実家に帰省するため、大学三年の嶋祐一は、海沿いの道を車を走らせていた。前方を見ると黒くて丸い物がモソモソ動いている。
(あれなんだ?)慌てて車のブレーキを踏み、車を停めた。(ふう~あぶない。なんだろう?)車を降りて見てみると、亀である。
(なんでこんな所を亀が歩いてるんだ?しかもコッチは、海の方じゃないのに。)
亀は、不安げで疲れきった顔で祐一を見ていた。
「お前、陸に上がって迷子にでもなったのか?」亀は、すがるような顔をして祐一の目を見ている。
「 もう、しょうがねえな~、海に連れて行ってやるよ。ここからそんなに離れてないし。」亀を助手席に乗せると、
「少しの辛抱だから。」そう言って亀の甲羅を撫でると、海の方に車を走らせた。亀は、まだ不安げに、祐一を見ていた。

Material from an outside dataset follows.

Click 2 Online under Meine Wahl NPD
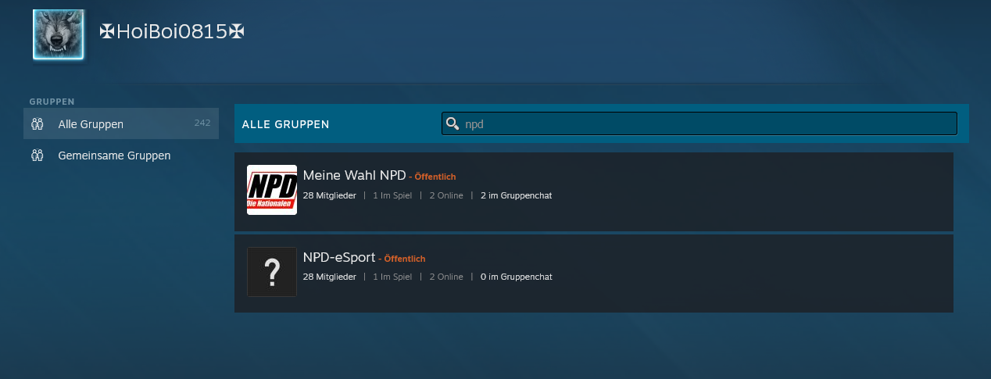Viewport: 991px width, 379px height. [445, 195]
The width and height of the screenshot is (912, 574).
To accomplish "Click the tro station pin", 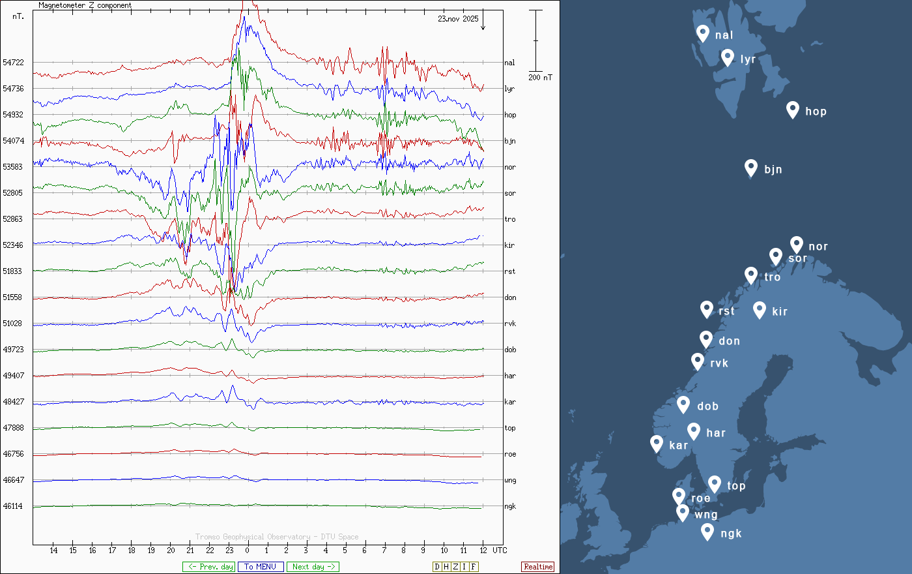I will [x=751, y=275].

「よいしょっと、ほらついたぞ」波打ち際で亀を運んで降ろしてやると亀は、嬉しそうに海の中に泳いで行った。
「もう、間違えるなよ。」そう亀の背中に言うと、地平線の上に夕日が鮮やかに輝いていた。

「よし、行くか。」しばらく車を走らせていると、渋滞が起こっている。
(もしかして事故か?)調べてみると、やっぱり事故だった。しかも渋滞は、とても解消しそうにない。

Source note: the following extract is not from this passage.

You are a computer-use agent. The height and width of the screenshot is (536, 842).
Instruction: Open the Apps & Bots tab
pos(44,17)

(しょうがないな。迂回ルートを探すか。お、山の中をと通る、峠道があるぞ。コッチから行ってみよう。)元々ドライブ好きである。こう言う道を行くのも楽しい。車を峠道 に進ませた。巧みにハンドルを切りながら、急カーブや坂道を進んででいると、霧が出てきた。
(ん、霧が 出てきたか、慎重に運転しないと。)スピードを落としゆっくり車を進めたが、フロントガラスに水滴が付き始めた。

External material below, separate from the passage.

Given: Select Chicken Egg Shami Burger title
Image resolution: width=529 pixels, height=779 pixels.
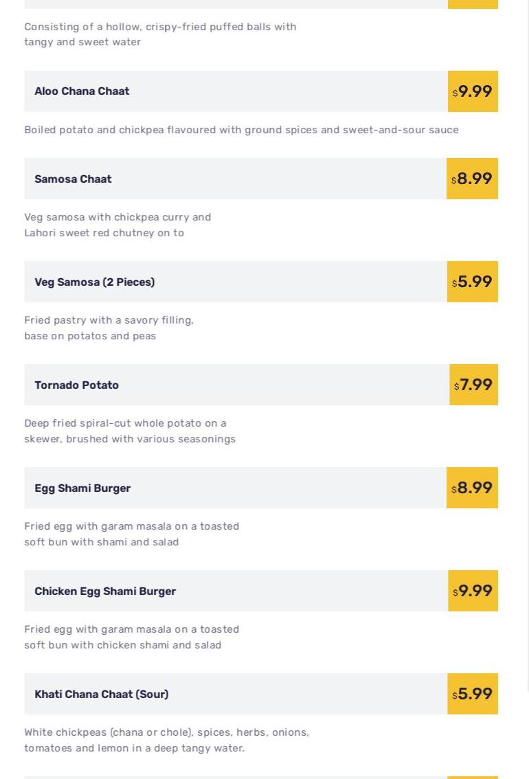Looking at the screenshot, I should tap(105, 591).
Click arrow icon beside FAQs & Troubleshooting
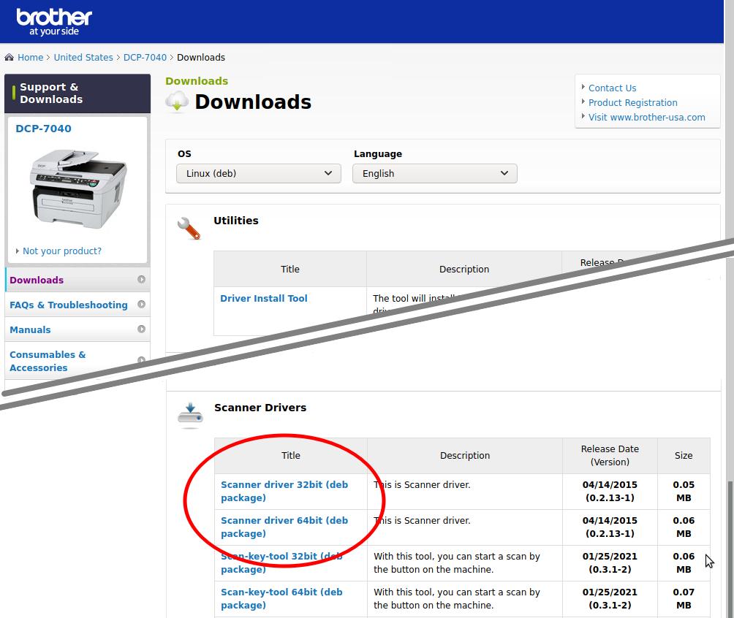This screenshot has width=734, height=618. [141, 305]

(霧雨になったか~。山の中をだと天気が崩れやすいからな。ただこの霧雨直ぐに晴れるかどうか…。)バンパーを動かしてライトを点灯し車を進めた。しかし霧雨は峠ごと車を覆っていく。
(これじゃ、視界が悪すぎる。引き返した方がいいのかな~?)カーナビを見てみると、進むも引き返すも半々くらいである。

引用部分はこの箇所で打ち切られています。